A ubiquitous data structure is something like a linked list, or an array or a hash table or a more advanced object like a time or date or filename.
In an OOPL I have to choose some base object in which I will define the ubiquitous data structure, all other objects that want to use this data structure must inherit this object. Suppose now I want to create some “time” object, where does this belong and in which object…
Lisp 程序员可能早已知道,相比于大量的数据类型和一小撮作用于它们的函数来说,定义一小部分无处不在的数据类型和大量作用于它们的函数会更好。
一种无处不在的数据结构是那种类似于链表、数组、哈希表或者时间、数据或文件名这样更高级的对象的东西。
Objection 4 - Objects have private state
State is the root of all evil. In particular functions with side effects should be avoided.
While state in programming languages is undesirable, in the real world state abounds. I am highly interested in the state of my bank account, and when I deposit or withdraw money from my bank I expect the state of my bank account to be correctly updated.
Given that state exists in the real world what facilities should programming language provide for dealing with state?
OOPLs say “hide the state from the programmer”. The states is hidden and visible only through access functions.
Conventional programming languages (C, Pascal) say that the visibility of state variables is controlled by the scope rules of the language.

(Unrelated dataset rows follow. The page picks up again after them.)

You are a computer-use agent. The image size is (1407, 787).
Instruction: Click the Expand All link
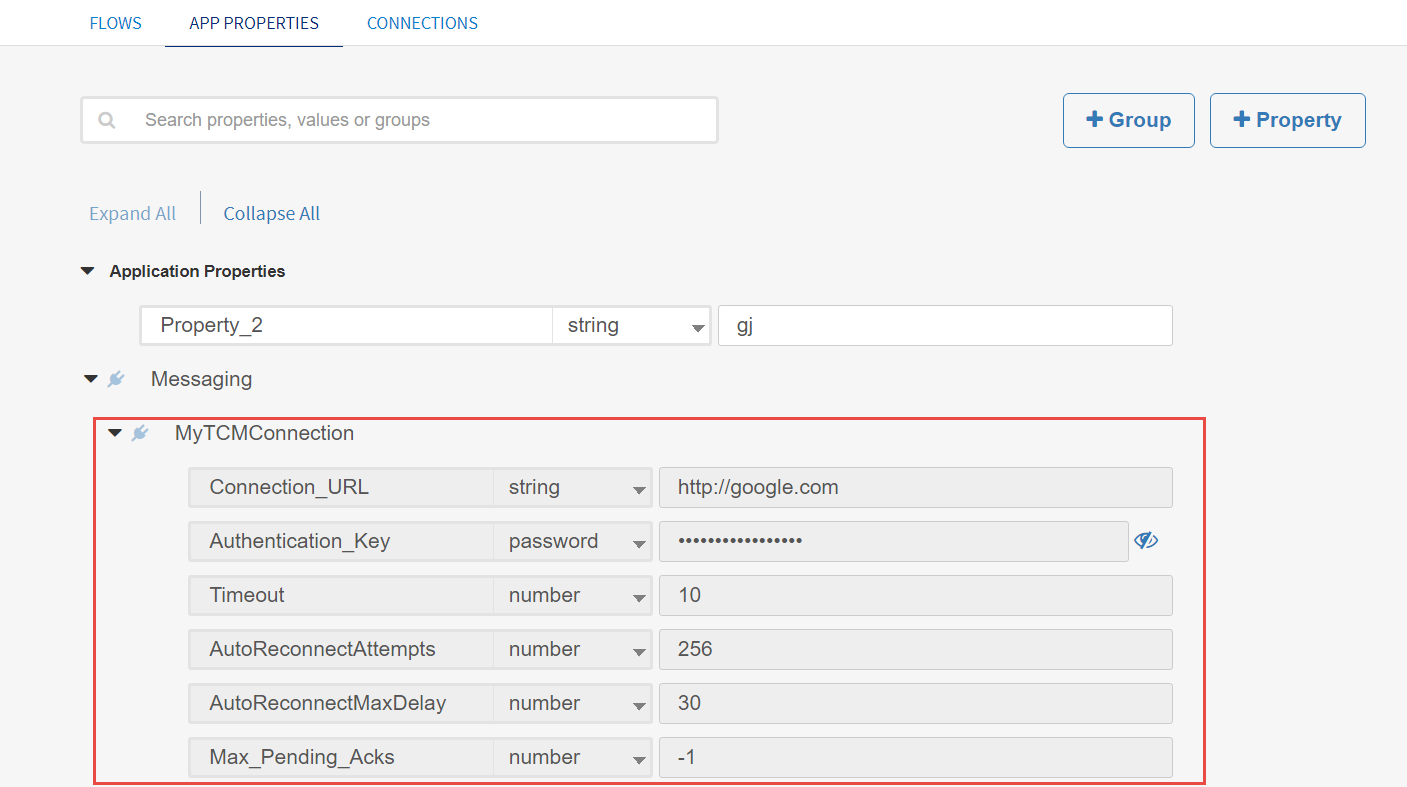click(132, 214)
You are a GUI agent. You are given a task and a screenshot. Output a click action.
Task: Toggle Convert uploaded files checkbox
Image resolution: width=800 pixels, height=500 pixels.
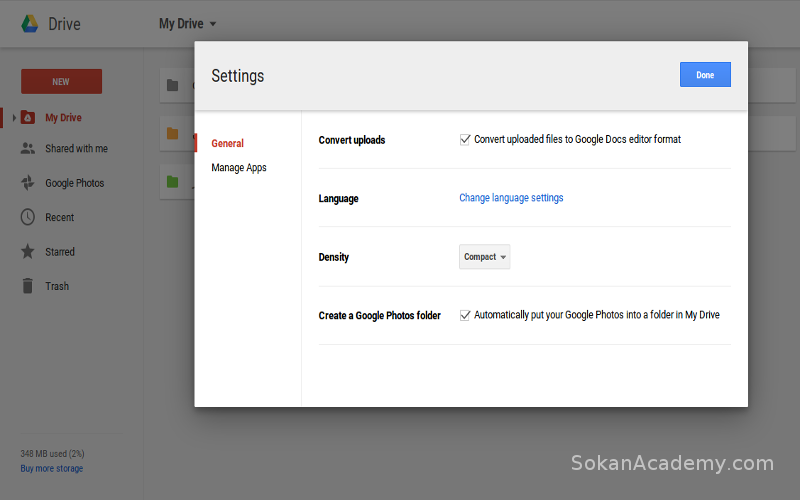pos(465,140)
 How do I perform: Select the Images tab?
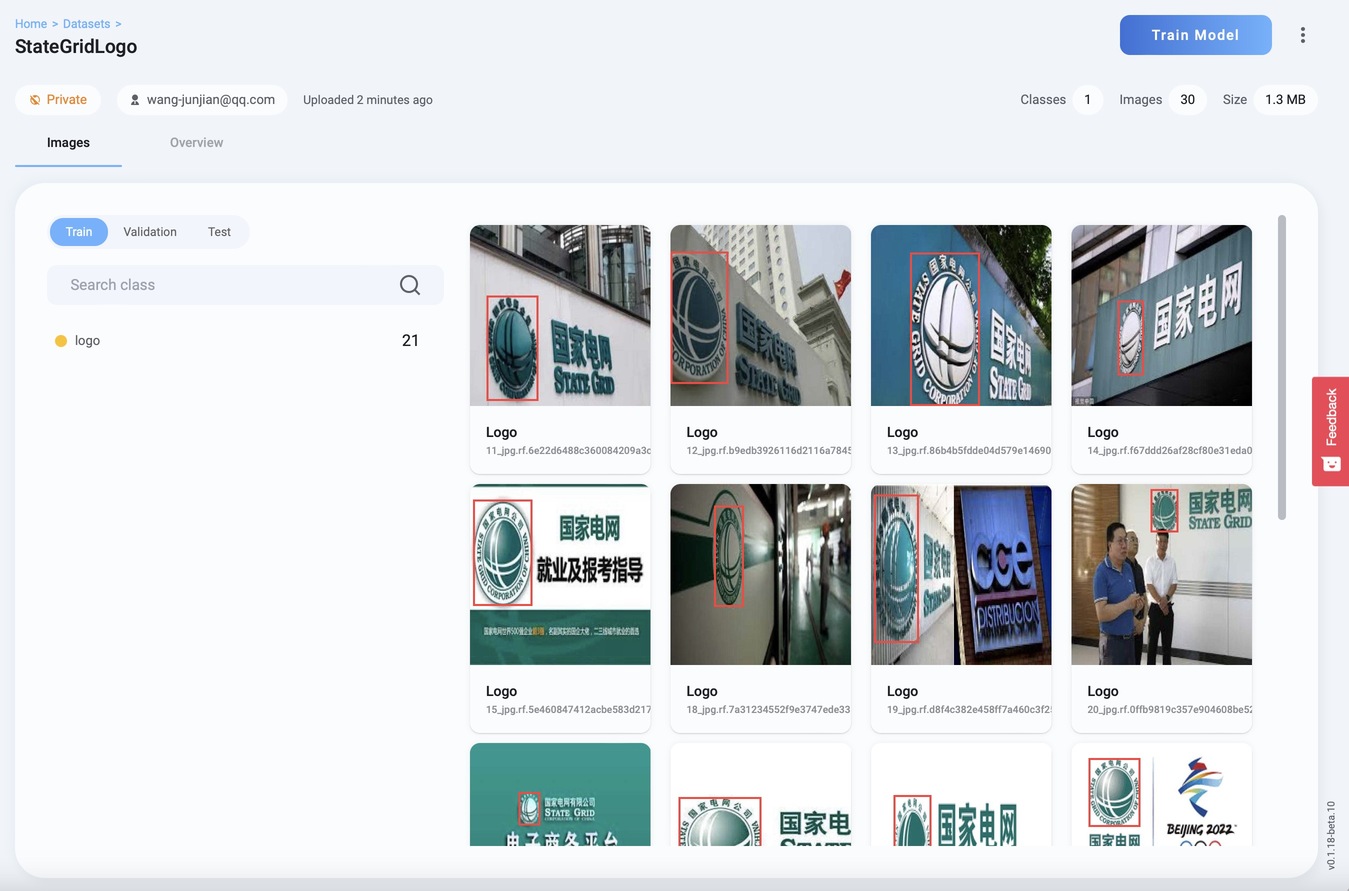(x=68, y=143)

Pure declarative languages say that there is no state.
The global state of the system is carried into all functions and comes out from all functions. Mechanisms like monads (for FPLs) and DCGs (logic languages) are used to hide state from the programmer so they can program “as if state didn’t matter” but have full access to the state of the system should this be necessary.
The “hide the state from the programmer” option chosen by OOPLs is the worse possible choice. Instead of revealing the state and trying to find ways to minimise the nuisance of state, they hide it away.

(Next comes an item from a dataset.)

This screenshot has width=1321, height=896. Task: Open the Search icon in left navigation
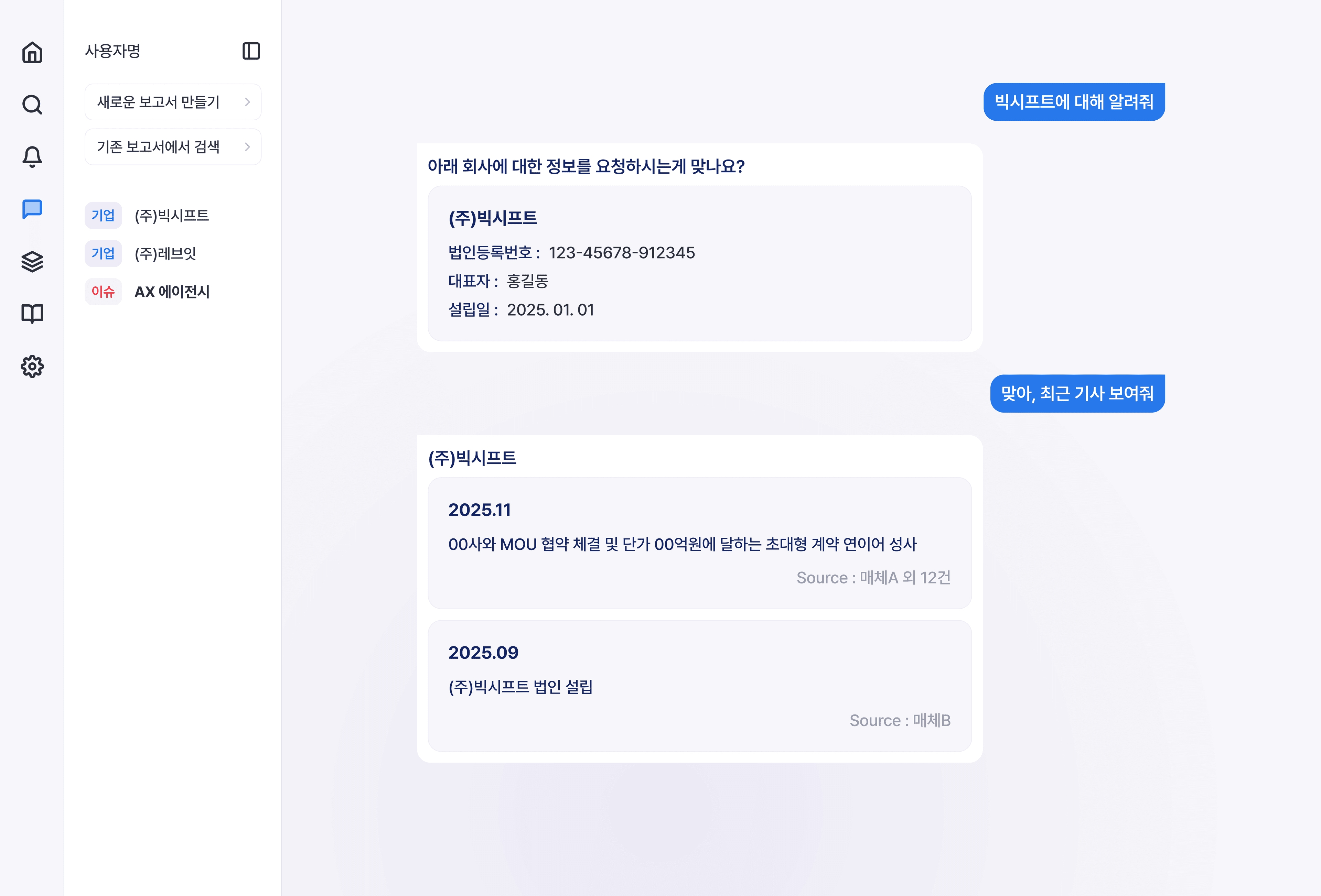click(32, 105)
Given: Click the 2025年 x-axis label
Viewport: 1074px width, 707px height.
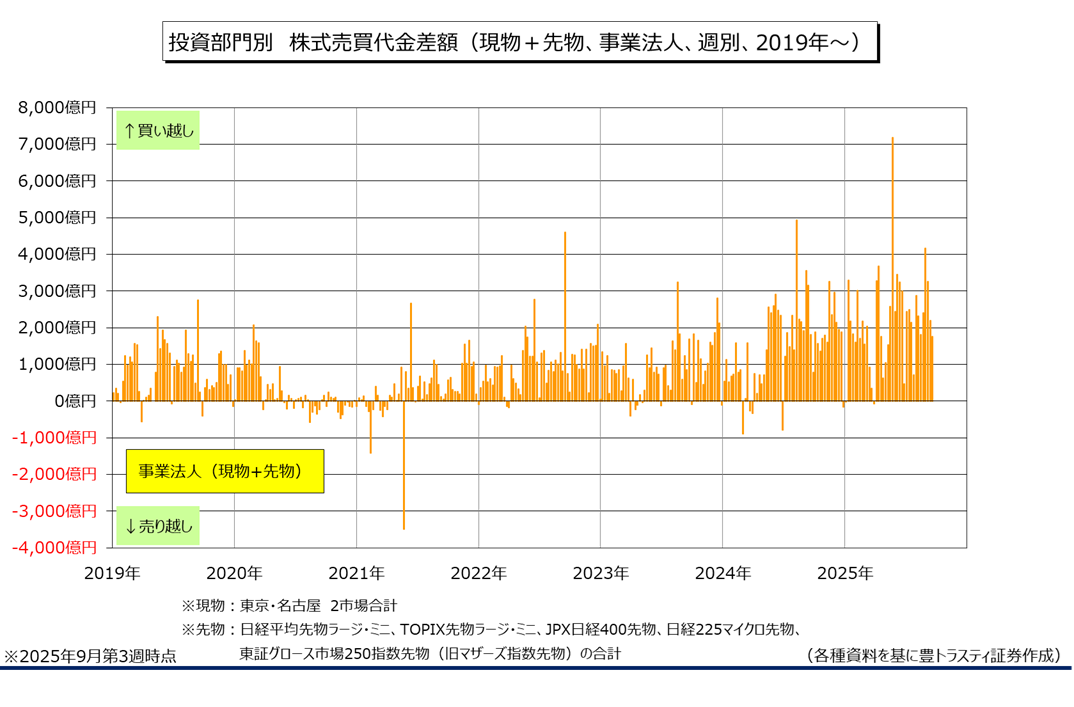Looking at the screenshot, I should click(844, 574).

系统的全局状态从各个函数中进进出出。像单体结构(对于函数式编程语言)和分布式结构(对于逻辑语言)这样的机制被用来从程序员手中隐藏状态,这样他们就可以像「状态似乎不重要」一样来编程。不过,拥有对系统状态的全部访问权限是必要的。
面向对象编程语言选择「从程序员手中隐藏状态」是十分糟糕的选择。它们不但不展现状态和找到减少令人讨厌的状态的方法,反而把它们都藏了起来。
Why OO was popular?
Reason 1 - It was thought to be easy to learn.
Reason 2 - It was thought to make code reuse easier.
Reason 3 - It was hyped.
Reason 4 - It created a new software industry.
I see no evidence of 1 and 2. Reasons 3 and 4 seem to be the driving force behind the technology. If a language technology is so bad that it creates a new industry to solve problems of its own making then it must be a good idea for the guys who want to make money.
This is is the real driving force behind OOPs.